When similarity is used for clustering, then obviously the most similar objects need to be placed in the same cluster.

But when similarity is being used for human consumption, a different dynamic is in play — humans usually already know what the most similar objects are, and are interested in those that are (just) beyond those.

This can be seen most clearly in recommender systems. Purchase an item or watch a Netlflix show, and your recommendation list will fill up with new objects that are very similar to the thing you just bought/watched.

From a strictly algorithm point of view, this is a success — the algorithm found objects similar to the starting object. But from a human point of view this is a total fail because it’s very likely that you, the human, already know about all of these recommended objects. If you bought something, you probably compared the thing you bought with many or all of the objects that are now being recommended to you. If you watched something, the recommendations are still likely to be things you already knew about.

The misconception about what similarity needs to mean to be useful to humans is at the heart of the failure of recommender systems, and even the ad serving systems that many of the online businesses make their money from. Everyone has had the experience of buying something, only to have their ad feed (should they still see it) fill up with ads for similar products (“I see you just bought a new car — here are some other new cars you might like”).

What’s needed is annular similarity — a region that is centred at the initial object, but excludes new objects that are too similar, and focuses instead on objects that are a bit similar.

Amazon tries to do this via “People who bought this also bought” which can show useful add-on products. (They also use “People who viewed this also viewed” but this is much less effective because motivations are so variable.) But this mechanism also fails because buying things together doesn’t necessarily mean that they belong together — it’s common to see recommendations based on the fact that two objects were on special on the same day, and so more likely to be bought together because of the opportunity, rather than any commonality.

Annular similarity is also important in applications that help humans to learn new things: web search, online courses, intelligence analysis. That’s why we built the ATHENS divergent web search engine (refs below) — give it some search terms and it returns (clusters of) web pages that contain information that is just over the horizon from the search terms. We found that this required two annuli — we first constructed the information implicit in the search terms, then an annulus around that of information that we assumed would be known to someone who knew the core derived from the search terms, and only then did we generate another annulus which contains the results returned.
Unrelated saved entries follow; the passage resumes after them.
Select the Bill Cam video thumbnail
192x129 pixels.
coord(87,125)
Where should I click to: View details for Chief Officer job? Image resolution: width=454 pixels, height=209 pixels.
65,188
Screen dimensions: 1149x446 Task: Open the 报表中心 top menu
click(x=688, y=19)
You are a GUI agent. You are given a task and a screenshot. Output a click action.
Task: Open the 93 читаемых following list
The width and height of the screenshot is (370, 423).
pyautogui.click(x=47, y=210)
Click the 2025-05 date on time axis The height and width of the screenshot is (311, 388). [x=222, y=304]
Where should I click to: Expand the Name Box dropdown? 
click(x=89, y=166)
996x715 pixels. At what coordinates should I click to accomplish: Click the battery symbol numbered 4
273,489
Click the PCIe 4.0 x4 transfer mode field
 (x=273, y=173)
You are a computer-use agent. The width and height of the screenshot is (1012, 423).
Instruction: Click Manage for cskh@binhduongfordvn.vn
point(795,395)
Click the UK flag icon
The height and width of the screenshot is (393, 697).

We don’t know many algorithmic ways to find annular similarity. In any distance-based clustering it’s possible, of course, to define an annulus around any point. But it’s tricky to decide on what the inner and outer radii should be, the calculations have to happen in high-dimensional space where the points are very sparse, and it’s not usually clear whether the space is isotropic.
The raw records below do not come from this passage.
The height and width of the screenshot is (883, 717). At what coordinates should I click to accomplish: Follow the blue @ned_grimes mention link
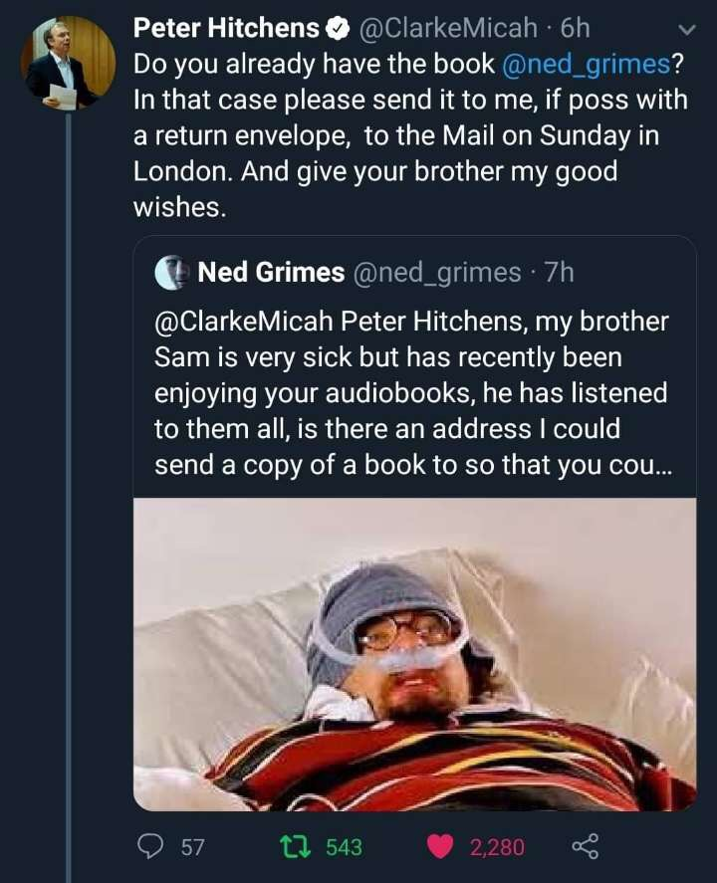(x=586, y=65)
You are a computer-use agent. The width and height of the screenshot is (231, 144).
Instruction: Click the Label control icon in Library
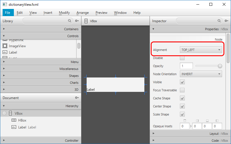pos(5,52)
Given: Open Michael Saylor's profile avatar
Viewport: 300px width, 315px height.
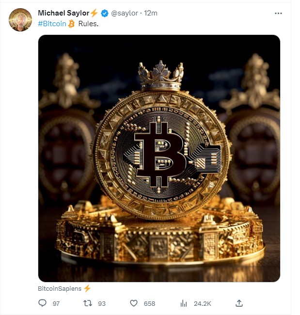Looking at the screenshot, I should pos(20,20).
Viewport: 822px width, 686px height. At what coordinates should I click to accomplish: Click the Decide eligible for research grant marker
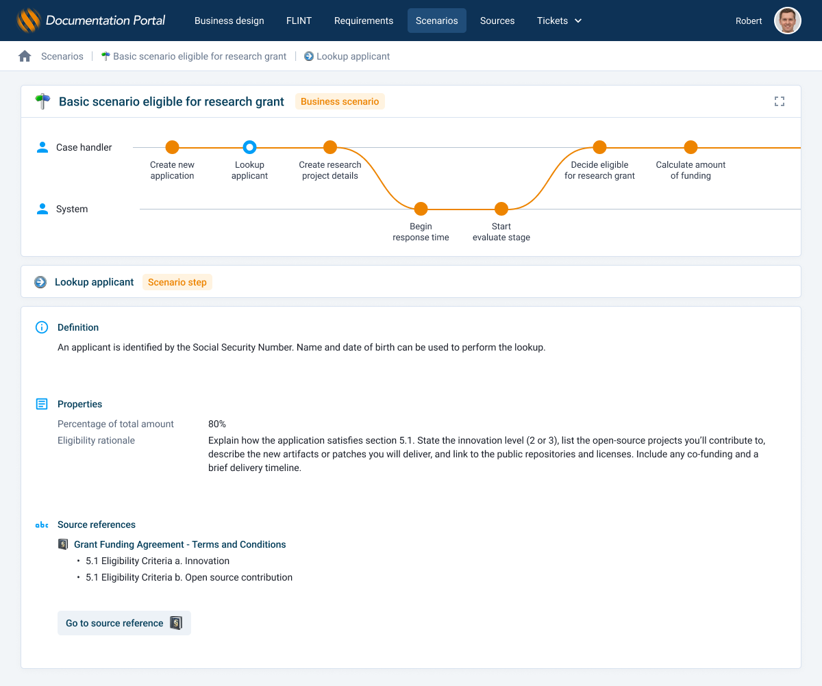coord(600,147)
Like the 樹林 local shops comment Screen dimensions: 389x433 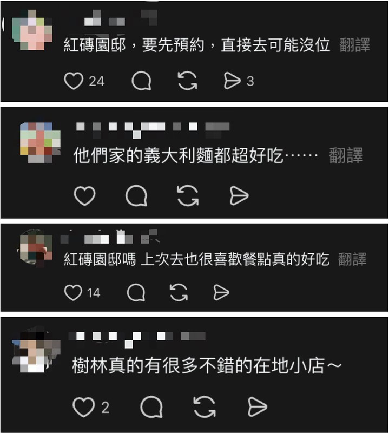pyautogui.click(x=83, y=407)
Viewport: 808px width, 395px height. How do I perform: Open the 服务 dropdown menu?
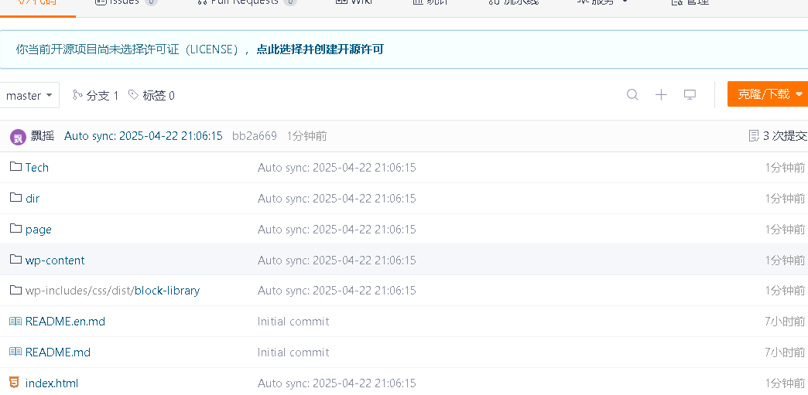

Annular similarity doesn’t work (at least straightforwardly) in density-based (e.g. DBScan) or distribution-based clustering (e.g. EM) because the semantics of ‘cluster’ doesn’t allow for an annulus.

One way that does work (and was used extensively in the ATHENS system) is based on singular vallue decomposition (SVD). An SVD projects a high-dimensional space into a low-dimensional one in such a way as to preserve as much of the variation as possible. One of its useful side-effects is that a point that is similar to many other points tends to be projected close to the origin; and a point that is dissimilar to most other points also tends to be projected close to the origin because the dimension(s) it inhabits have little variation and tend to be projected away. In the resulting low-dimensional projection, points far from the origin tend to be interestingly dissimilar to those at the centre of the structure — and so an annulus imposed on the embedding tends to find an interesting set of objects.
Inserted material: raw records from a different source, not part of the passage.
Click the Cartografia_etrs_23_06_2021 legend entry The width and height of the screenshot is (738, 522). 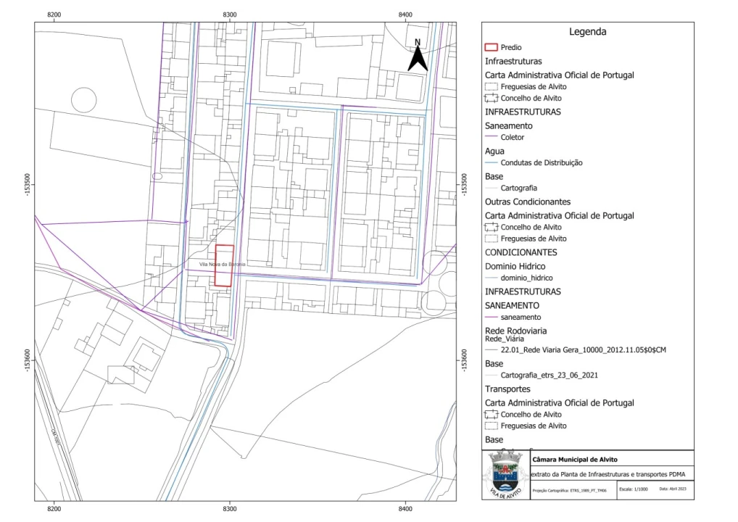point(549,376)
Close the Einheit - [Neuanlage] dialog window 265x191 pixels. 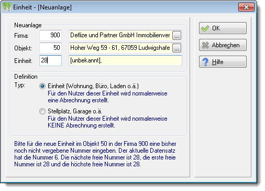coord(246,7)
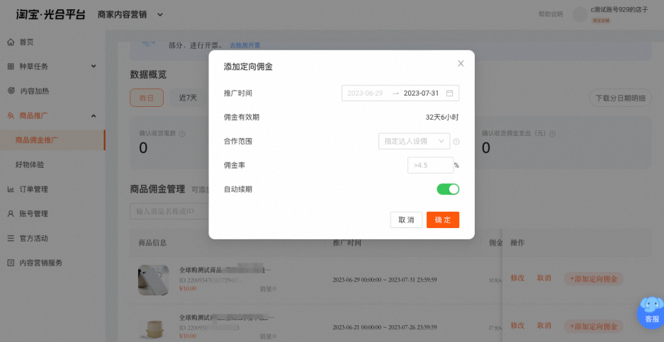Click the 佣金率 percentage input field
The height and width of the screenshot is (342, 664).
coord(431,166)
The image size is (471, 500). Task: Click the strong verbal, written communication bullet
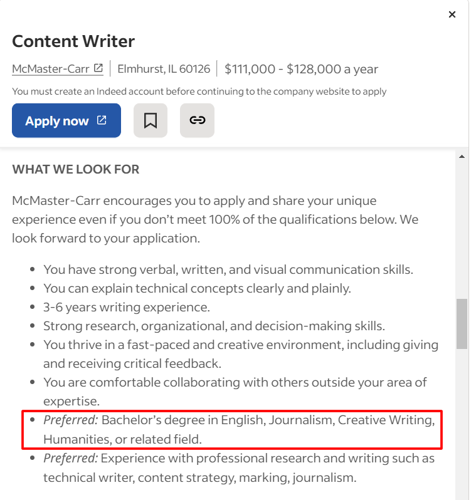(228, 270)
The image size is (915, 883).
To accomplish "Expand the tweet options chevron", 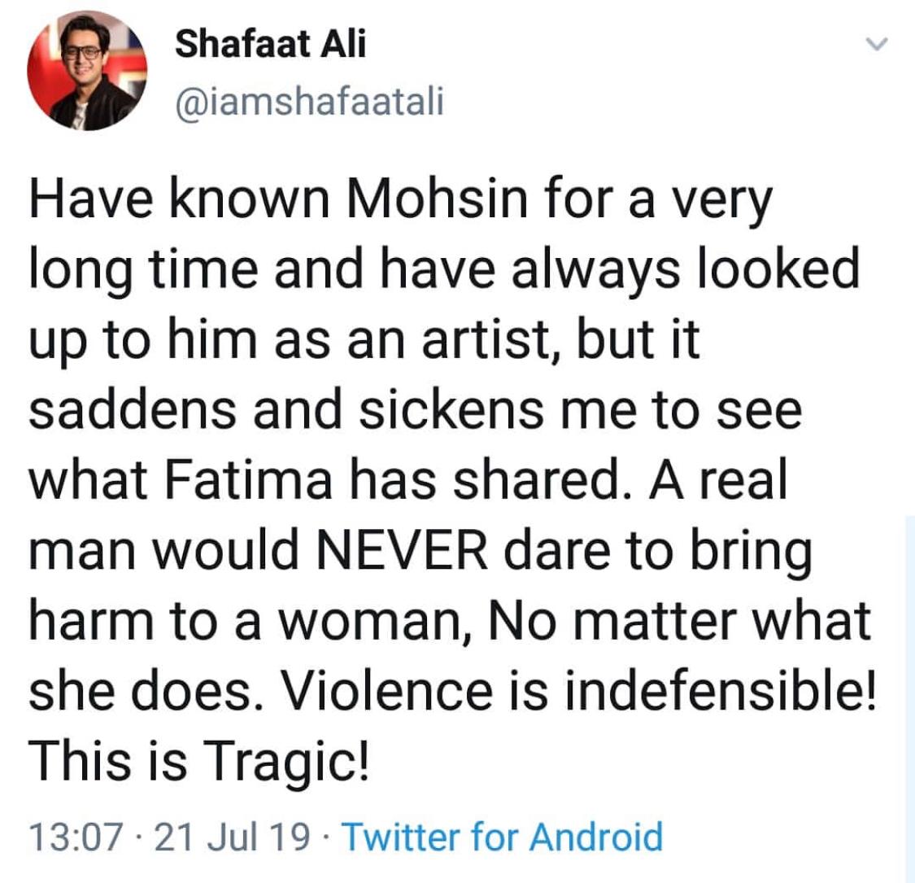I will (x=876, y=44).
Unfortunately this doesn’t solve the recommender system problem because recommenders need to find similar points that have more non-zeroes than the initial target point — and the projection doesn’t preserve this ordering well. That means that the entire region around the target point has to be searched, which becomes expensive.

There’s an opportunity here to come up with better algorithms to find annular structures. Success would lead to advances in several diverse areas.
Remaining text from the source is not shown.